Poverty in the time of pandemic

THE six-month loan deferment will end on Sept 30. The moratorium on loan repayments was announced by the Prime Minister a week after the movement control order (MCO) was imposed on March 18.

It was meant to ease Malaysians of their financial commitments during the lockdown.

They have a choice not to opt for the deferment, but 93% took the offer.

At the same time, 95% of businesses enjoyed the benefit.

Finance Minister Tengku Datuk Seri Zafrul Abdul Aziz revealed that the banking sector is reeling from RM1.06bil in losses every month during the six months, or RM6.4bil collectively during the entire period.

To its detractors, banks have been reaping profits over the years, with their financial performances improving year after year.

This is about giving back, sacrificing the bottom line for the people.

There are those who believe that the moratorium should end.

The banking system needs a breather.

It will be further burdened by economic uncertainties ahead.

There are calls to extend the moratorium.

The Federation of Malaysian Manufacturers (FMM) has a rather bleak outlook on the situation of their members if the moratorium is not extended for at least another three months.

The government on the other hand has decided on a more focused moratorium for the next three months.

It will be targeting those who are really in need.

Perhaps the idea is to help those who lost their jobs and workers who have had their pay cut as the result of Covid-19.

The debate will rage on. But the fact remains, the pandemic has had far-reaching consequences on our livelihood.

At this stage of the MCO, it is not so much about controlling the spread of the virus, it is more about mitigating the impact on the economy.

The world is still in turmoil. The global outlook is bleak.

Economists are looking at probably the worst global recession in modern times.

As always, the poor are the hardest hit.

A study recently placed that at least 100 million people will be pushed back to extreme poverty.

The number of people living under the international poverty line will significantly increase.

The work done the last 50 years to elevate the poor has largely gone down the drain.

Back home, life is slowly returning to normalcy, or so it seems. But do not be misled by the traffic jams on our roads, the spike in the number of domestic tourists or the crowd at eateries.

Battling unemployment is top priority. Despite the National Economic Recovery Plan (Penjana) or the wage subsidy programme (Prihatin) worth RM35bil and RM260bil respectively, the real economic impetus has yet to be outlined.

People are suffering, especially the B40 category. Poverty is real and urban poverty is even worse.

The lockdowns have impacted the livelihood of the poor more than the others. Among the lower income group, for every “Mak Cik Kiah”, there are probably 10 more less fortunate than her.

As the studies by two United Nations’ bodies recently indicated, women and children have been the most negatively impacted by the Covid-19 pandemic.

The studies conducted by Unicef and United Nations Population Fund (UNFPA) warrant serious attention.

“The Families on Edge” (FoE) report indicated that female-led households were especially hard-hit and vulnerable.

Many lost their source of income through cuts in working hours or through losing their jobs entirely. Many have little or no savings.

The study also pointed out that 32% of female heads of households are unemployed and 57% of female heads of households are not protected by either EPF or Socso.

The impact on children is more worrying.

Subsequently following the report on the studies, a Bahasa Malaysia newspaper interviewed a number of women head of households who said there were times they had to live on just eggs and instant noodles to survive.

Education, too, is affected during the lockdowns.
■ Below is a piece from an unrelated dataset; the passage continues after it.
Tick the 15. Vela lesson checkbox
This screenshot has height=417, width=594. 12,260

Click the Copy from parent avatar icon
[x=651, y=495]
Not every student owns a computer for home-based learning.

One of the suggestions was that Malaysia’s social protection system needed re-evaluation.
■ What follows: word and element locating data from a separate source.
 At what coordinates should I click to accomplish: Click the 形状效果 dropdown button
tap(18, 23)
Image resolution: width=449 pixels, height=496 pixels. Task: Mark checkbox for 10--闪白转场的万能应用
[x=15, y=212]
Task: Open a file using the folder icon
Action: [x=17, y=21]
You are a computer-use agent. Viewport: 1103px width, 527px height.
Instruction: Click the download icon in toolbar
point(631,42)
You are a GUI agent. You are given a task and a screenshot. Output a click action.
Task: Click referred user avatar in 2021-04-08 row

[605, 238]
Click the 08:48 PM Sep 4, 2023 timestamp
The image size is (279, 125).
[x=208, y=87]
Poverty-stricken households, especially in the urban areas, need special attention. While the one-off financial help for the poor is welcomed, it will benefit them more if the government can assure sustainable help such as work and business opportunities in the long run.

Covid-19 is here to stay, at least for many months to come.

Yet, life must go on.

Johan Jaaffar was a journalist, editor and for some years chairman of a media company, and is passionate about all things literature and the arts. And a diehard rugby fan. The views expressed here are entirely his own.